● **What you have to do**:
Only a number is wanted here, namely how many lines of the data contain the string "agent".

● **Data for review**:
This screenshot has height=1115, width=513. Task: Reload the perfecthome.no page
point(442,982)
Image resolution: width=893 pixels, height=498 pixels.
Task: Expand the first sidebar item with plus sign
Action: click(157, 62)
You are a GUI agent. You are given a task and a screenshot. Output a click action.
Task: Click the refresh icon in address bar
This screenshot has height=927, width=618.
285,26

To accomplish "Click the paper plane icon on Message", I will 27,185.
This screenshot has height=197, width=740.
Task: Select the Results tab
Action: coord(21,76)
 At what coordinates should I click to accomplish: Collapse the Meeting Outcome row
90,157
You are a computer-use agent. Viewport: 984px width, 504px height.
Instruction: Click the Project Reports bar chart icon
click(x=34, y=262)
...
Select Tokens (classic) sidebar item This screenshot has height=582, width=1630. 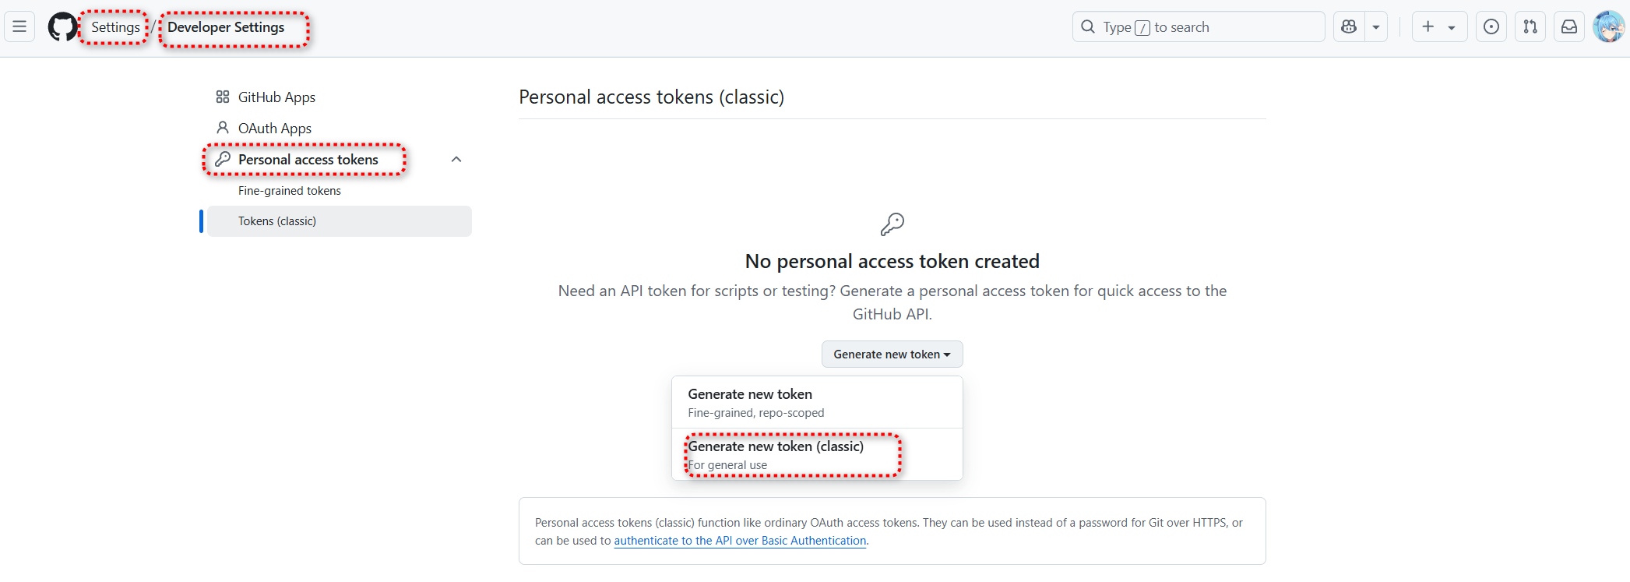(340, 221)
==
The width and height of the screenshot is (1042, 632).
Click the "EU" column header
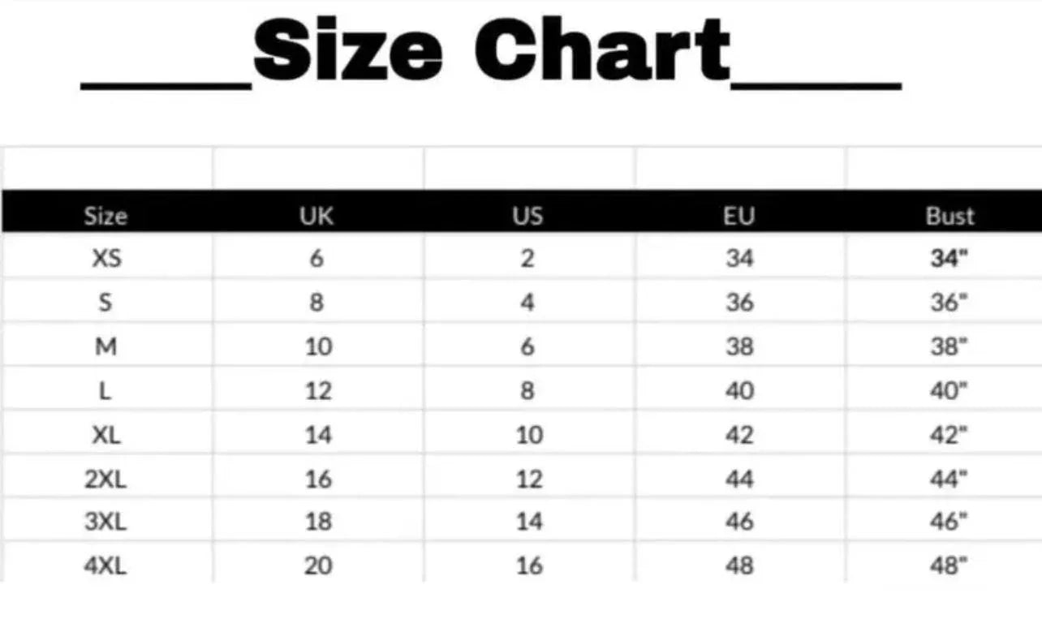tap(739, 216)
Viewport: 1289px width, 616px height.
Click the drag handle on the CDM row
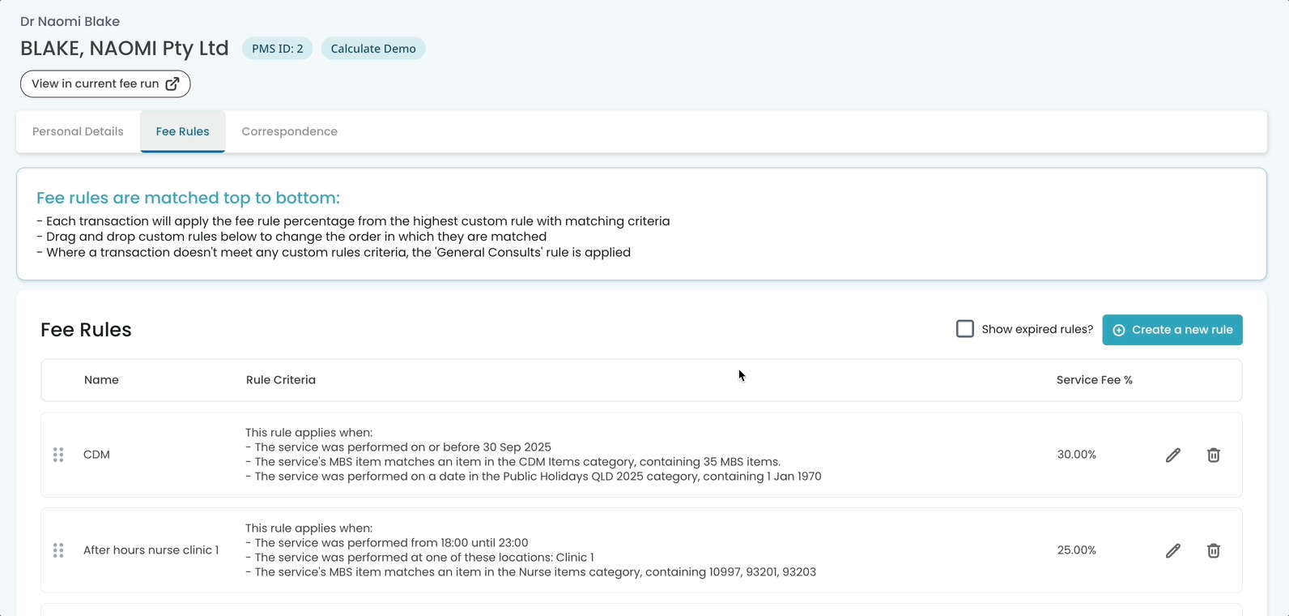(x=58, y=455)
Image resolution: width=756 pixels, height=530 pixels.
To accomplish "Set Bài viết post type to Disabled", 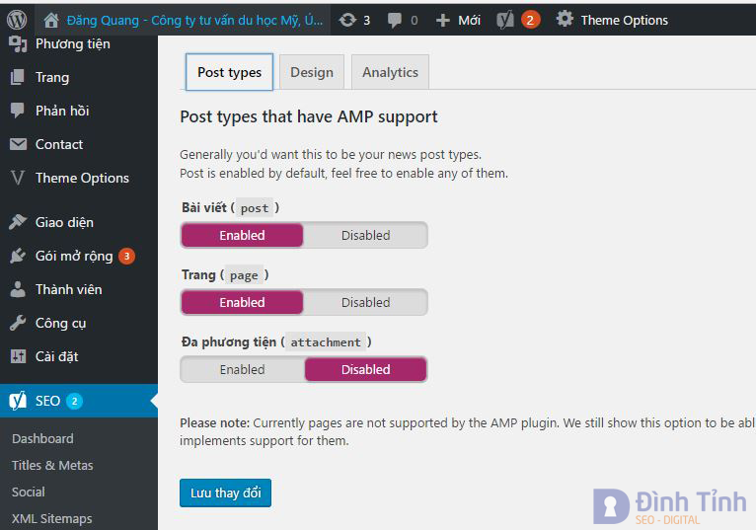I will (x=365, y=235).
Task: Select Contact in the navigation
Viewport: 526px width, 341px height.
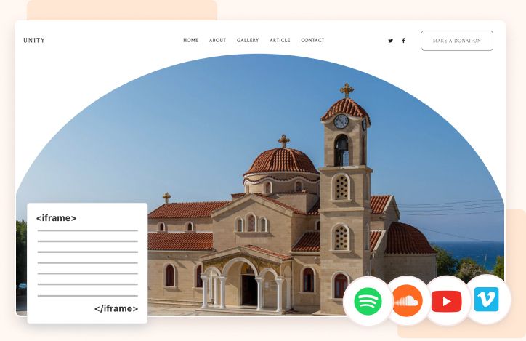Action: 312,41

● **Reply**:
2